Purpose
Existing message passing technologies availability for commodity cluster networking hardware do not meet the scalability goals required by the Cplant[1] project at Sandia National Laboratories. The goal of the Cplant project is to construct a commodity cluster that can scale to the order of ten thousand nodes. Their number greatly exceeds the capacity for which message passing technologies have been designed and implemented.
In addition to the scalability requirements of the network, these technologies must also be able to support a scalable implementation of Message Passing Interface (MPI)[7] standard, which has become the de facto standard for parallel scientific computing. While MPI does not impose any scalability limitations, existing message passing technologies do not provide the functionality needed to allow implementations of MPI to meet the scalability requirements of Cplant.

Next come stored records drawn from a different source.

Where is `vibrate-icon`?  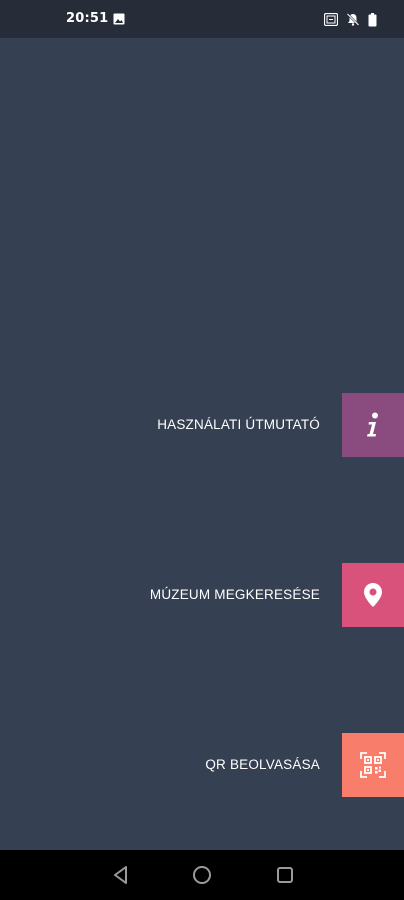 vibrate-icon is located at coordinates (331, 20).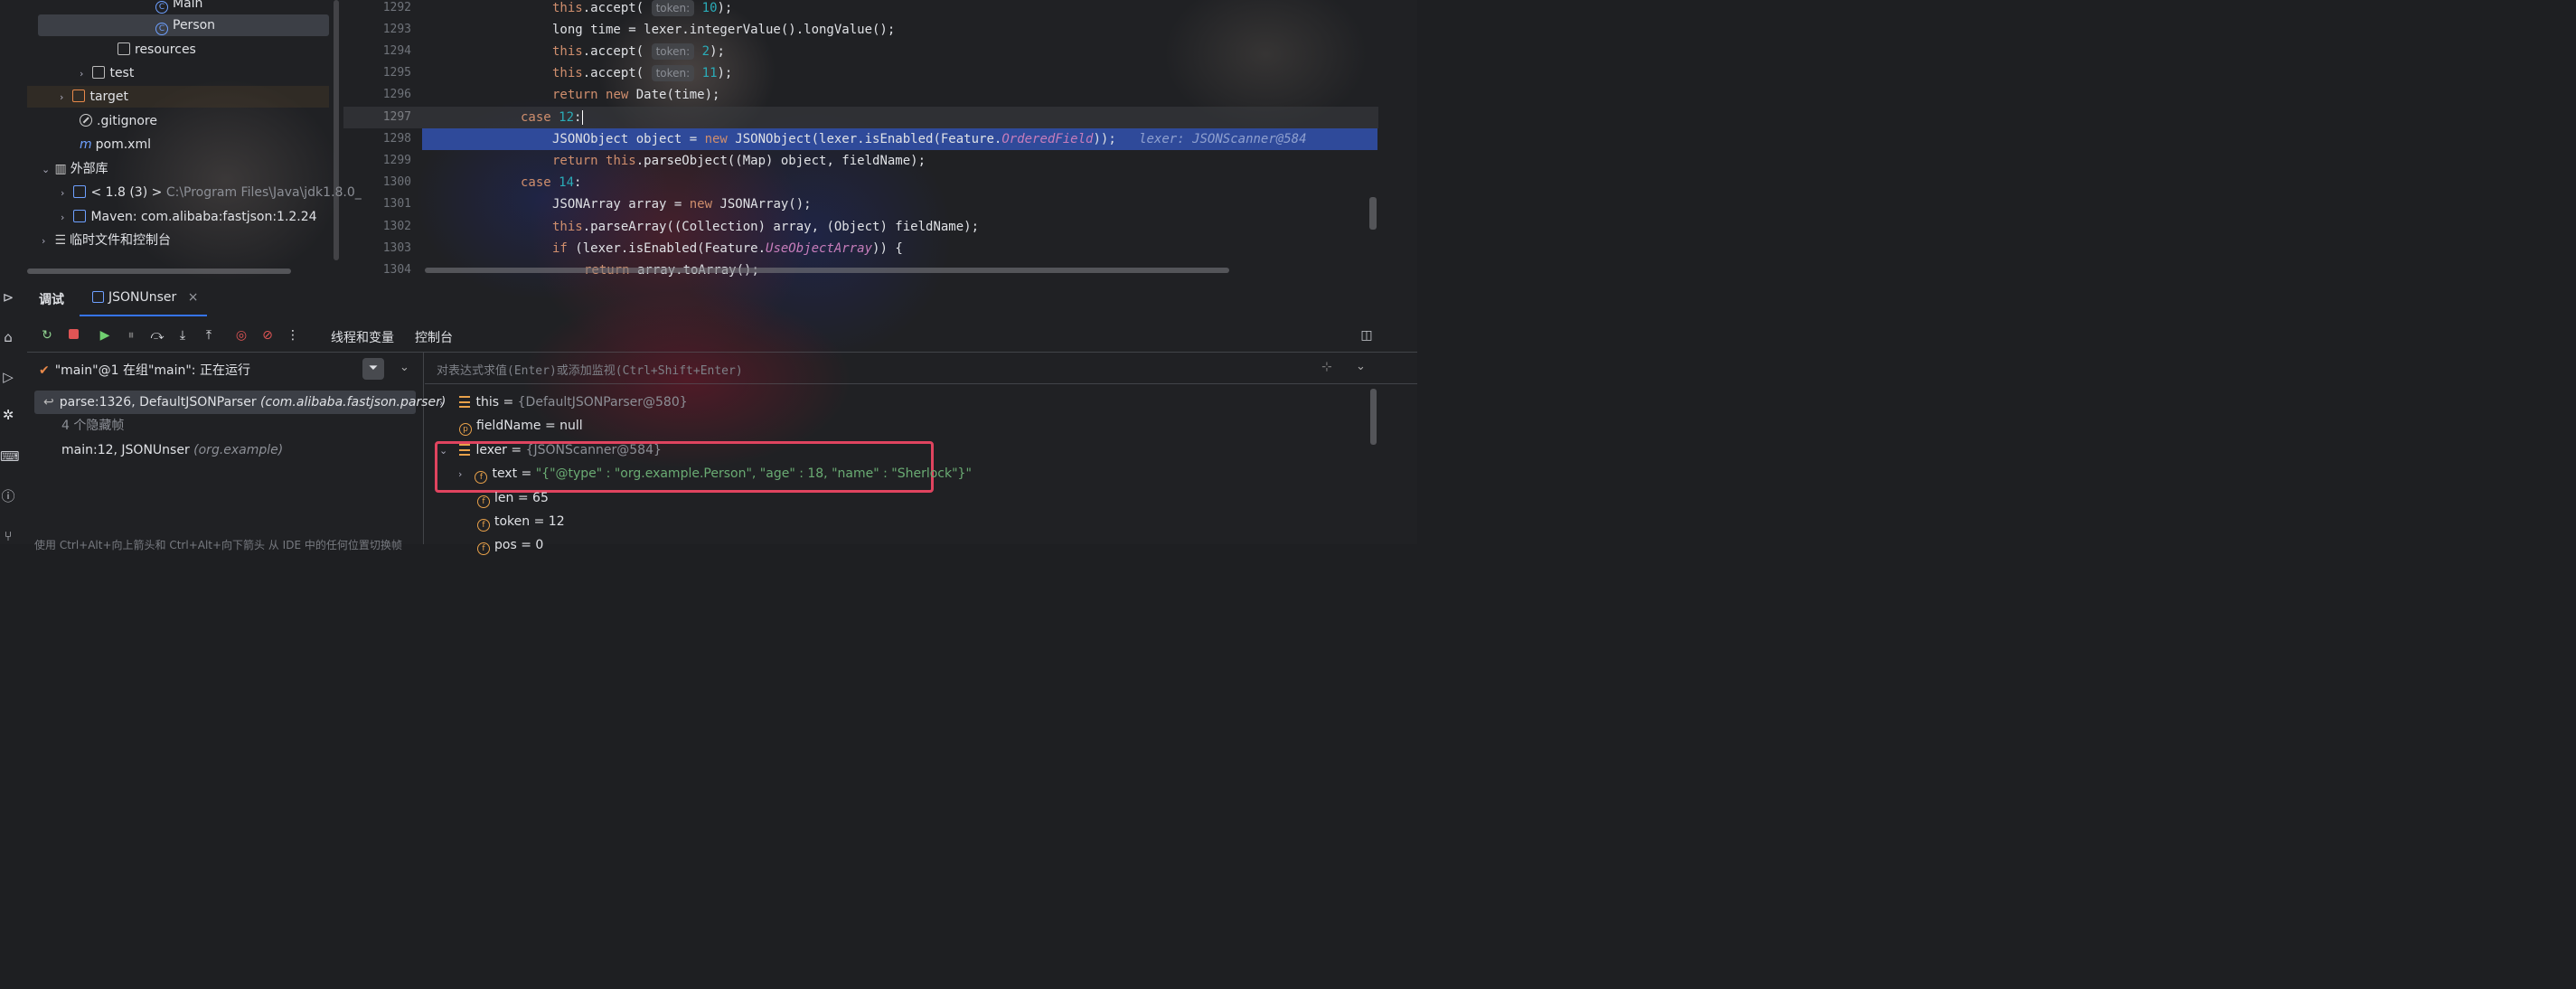 This screenshot has width=2576, height=989. Describe the element at coordinates (189, 217) in the screenshot. I see `tree-item-fastjson: › Maven: com.alibaba:fastjson:1.2.24` at that location.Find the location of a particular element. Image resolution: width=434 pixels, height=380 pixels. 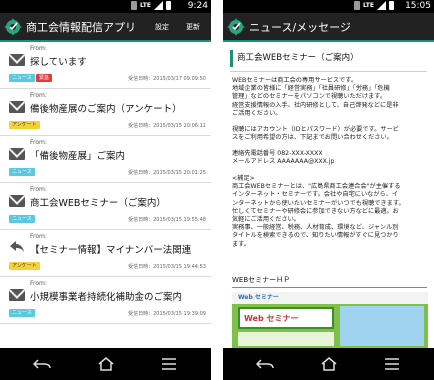

received-date: 受信日時：2015/03/17 09:09:50 is located at coordinates (167, 79).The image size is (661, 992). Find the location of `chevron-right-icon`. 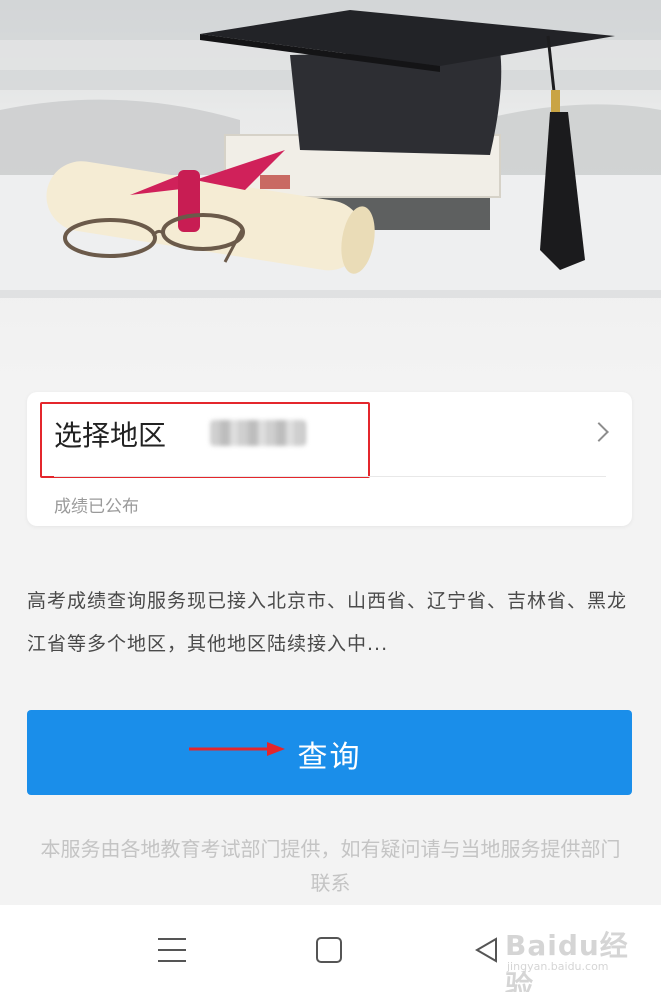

The following are properties of a network architecture that do not
impose any inherent scalability limitations:
- Connectionless - Many connection-oriented architectures, such as VIA[3] and TCP/IP sockets, have limitations on the number of peer connections that can be established.
- Network independence - Many communication systems depend on the host processor to perform operations in order for messages in the network to be consumed. Message consumption from the network should not be dependent on host processor activity, such as the operating system scheduler or user-level thread scheduler.
- User-level flow control - Many communication systems manage flow control internally to avoid depleting resources, which can significantly impact performance as the number of communicating processes increases.
- OS Bypass - High performance network communication should not involve memory copies into or out of a kernel-managed protocol stack.
The following are properties of a network architecture that do not impose scalability limitations for an implementation of MPI:
- Receiver-managed - Sender-managed message passing implementations require a persistent block of memory to be available for every process, requiring memory resources to increase with job size and requiring user-level flow control mechanisms to manage these resources.
- User-level Bypass - While OS Bypass is necessary for high-performance, it alone is not sufficient to support the Progress Rule of MPI asynchronous operations.
- Unexpected messages - Few communication systems have support for receiving messages for which there is no prior notification. Support for these types of messages is necessary to avoid flow control and protocol overhead.